Aside from human resource and health care professionals, most upper-level managers have not considered how HIV/AIDS might affect their employees and companies, so information is often not shared between divisions within companies. Likewise, there is little information shared between businesses. Many managers fear their companies will be "branded" if information about HIV prevalence, and programs they have to combat it, are made public. There are, however, some nascent efforts underway to increase inter-business communication and to provide an environment in which businesses can share information and experiences.

Understand the impact of AIDS on employees, their families and their communities

Business should work together to create an international standard for tracking information on direct and indirect costs to businesses—including health care costs, absenteeism, increased recruitment and training, etc.

Take action in the workplace

Businesses should analyze their operations and put in place strategies for prevention, education, and possibly treatment. Strategy development and implementation should include all levels of the organization and unions to ensure protection of privacy and employee rights, and to get input and feedback on programs. Policies and programs should extend to partners in the supply and distribution chain and to contractors.

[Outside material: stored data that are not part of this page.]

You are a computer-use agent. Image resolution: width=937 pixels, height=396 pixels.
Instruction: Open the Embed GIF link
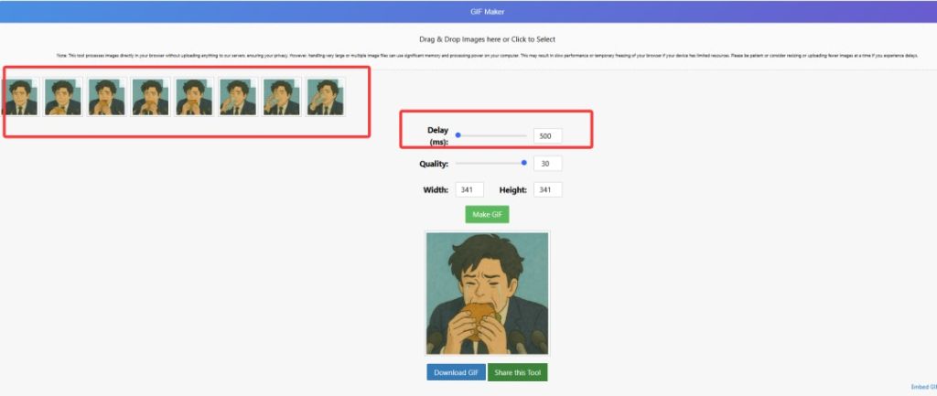click(923, 387)
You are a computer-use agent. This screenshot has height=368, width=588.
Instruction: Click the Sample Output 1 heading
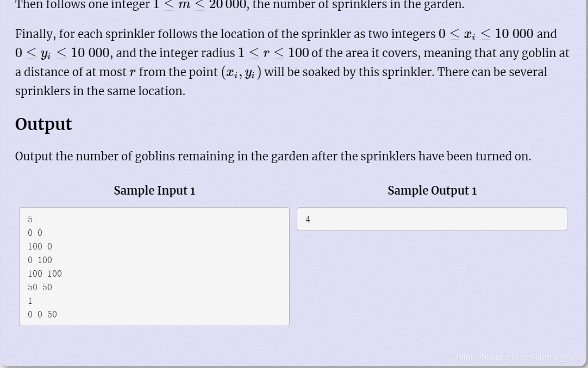pyautogui.click(x=432, y=191)
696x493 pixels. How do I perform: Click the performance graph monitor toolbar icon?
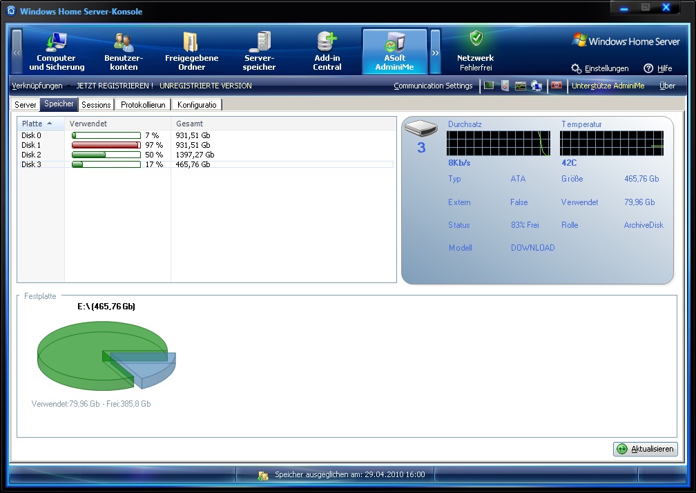coord(521,86)
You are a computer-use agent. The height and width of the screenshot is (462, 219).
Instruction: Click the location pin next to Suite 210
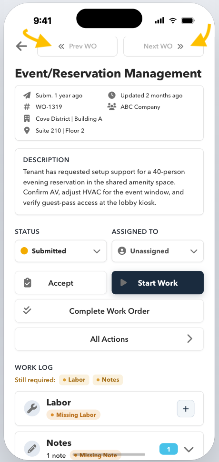27,131
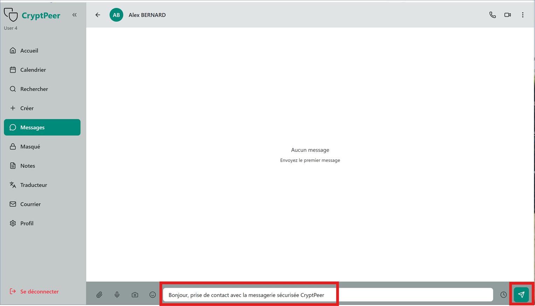The image size is (535, 306).
Task: Go to Rechercher in the sidebar
Action: 34,89
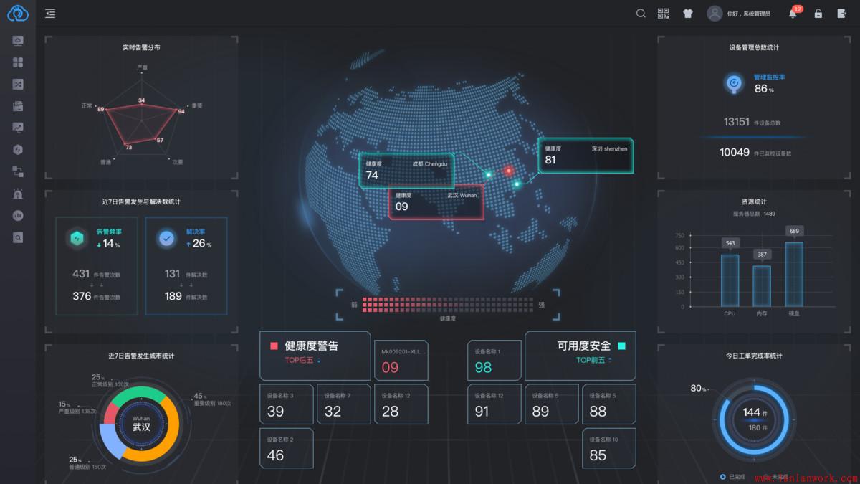Click the 武汉 Wuhan health card on map
The image size is (860, 484).
pyautogui.click(x=436, y=202)
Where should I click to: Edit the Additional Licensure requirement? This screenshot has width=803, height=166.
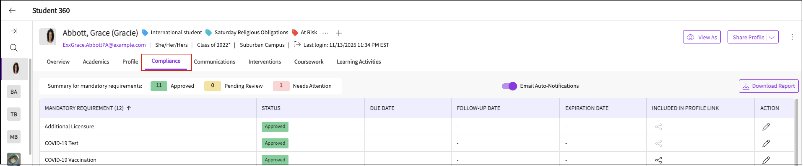766,127
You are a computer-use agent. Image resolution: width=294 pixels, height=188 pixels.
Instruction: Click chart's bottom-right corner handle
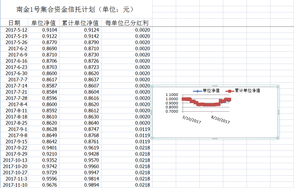278,138
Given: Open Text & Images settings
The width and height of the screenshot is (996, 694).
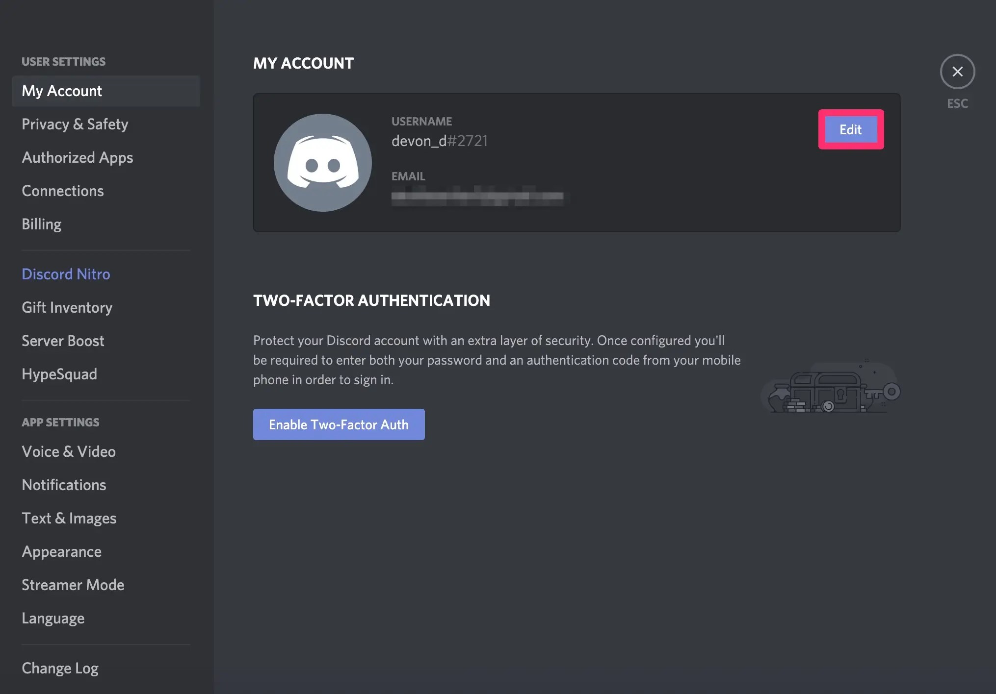Looking at the screenshot, I should [69, 518].
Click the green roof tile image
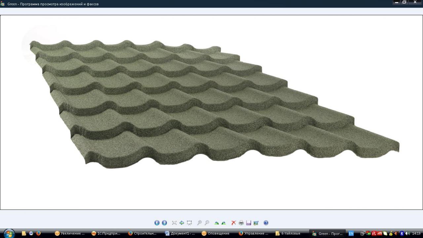423x238 pixels. coord(212,106)
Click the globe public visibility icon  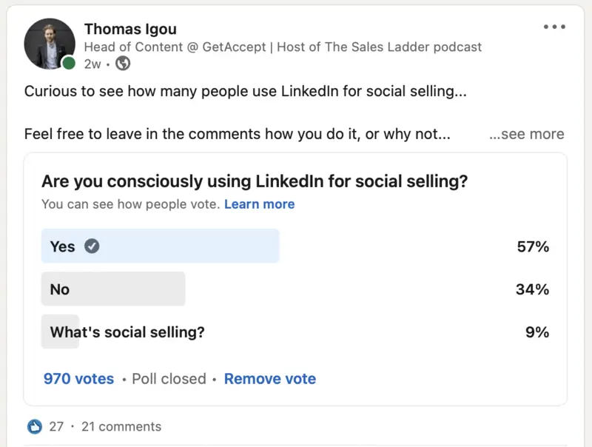(123, 64)
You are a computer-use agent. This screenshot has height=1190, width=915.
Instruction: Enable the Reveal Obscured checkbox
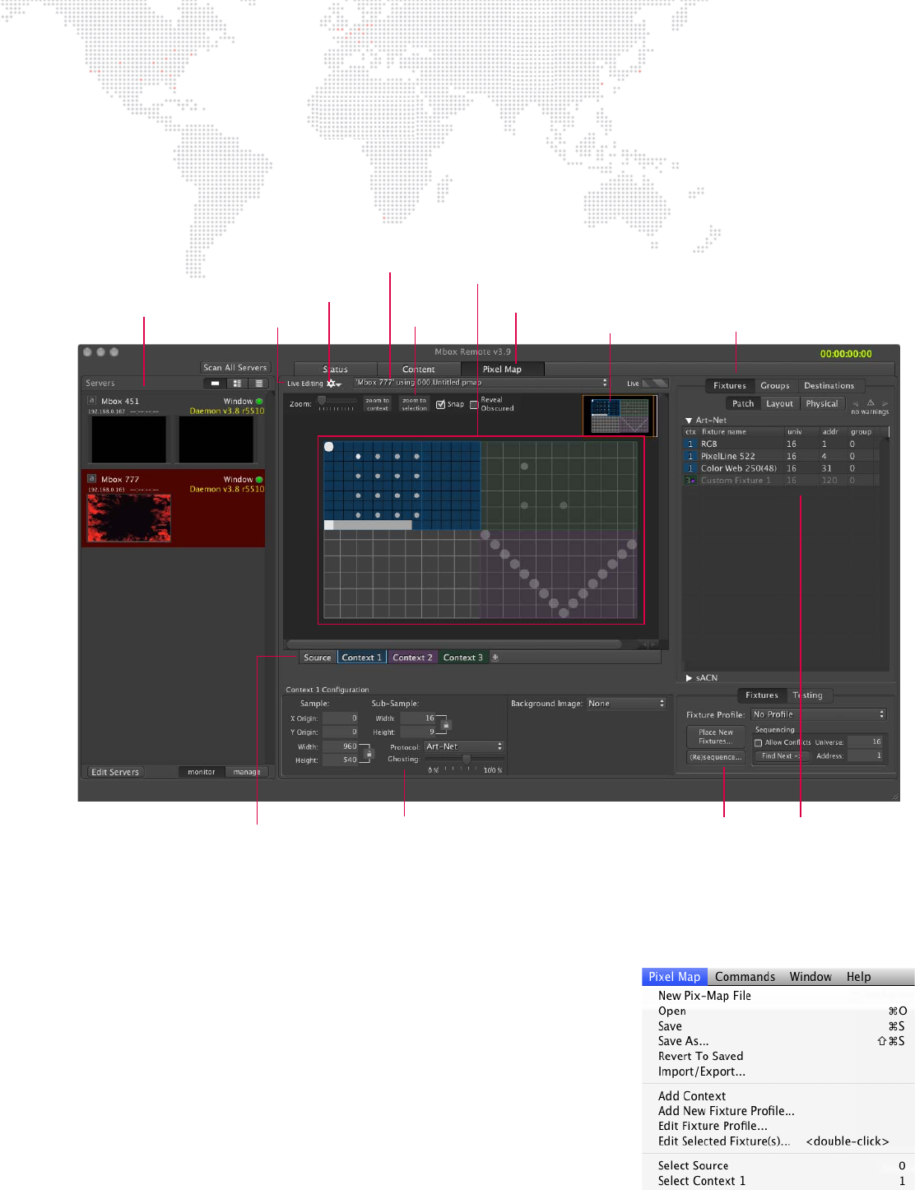(x=474, y=404)
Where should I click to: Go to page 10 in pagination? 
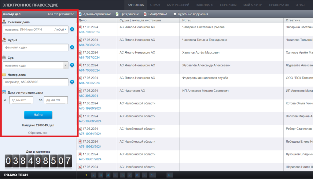[152, 175]
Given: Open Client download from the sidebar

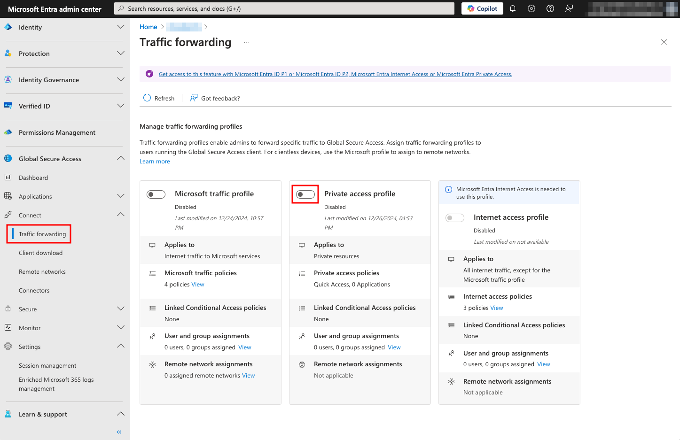Looking at the screenshot, I should [x=40, y=253].
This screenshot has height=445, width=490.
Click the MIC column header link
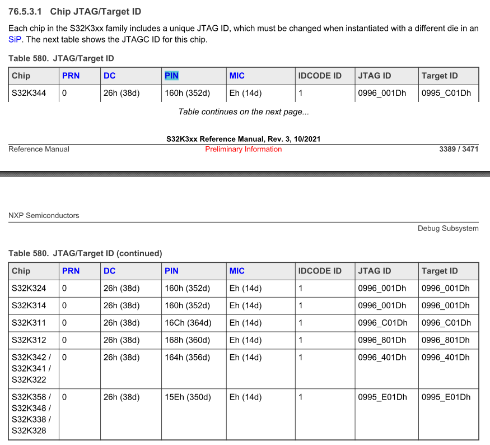(236, 76)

Promote condom use and behavior change

AIDS is relatively hard to contract. Business can lead prevention efforts by making condoms accessible and by getting employees to talk to their peers in the workplace and the community about how to prevent the epidemic from spreading further. Businesses should play a leadership role in the community with outreach to families, schools, and adolescents on HIV/AIDS.

Form coalitions

Coalitions of businesses working together to pool data and talent can help accelerate and streamline the fight against AIDS. Through public-private partnerships, businesses and governments can become more efficient in their efforts to fight this disease.

Push for change

The economic power of the private sector gives it an important voice with policymakers around the world. This, backed up by data, can and should be used to fight for funding and sensible programs that will make a difference.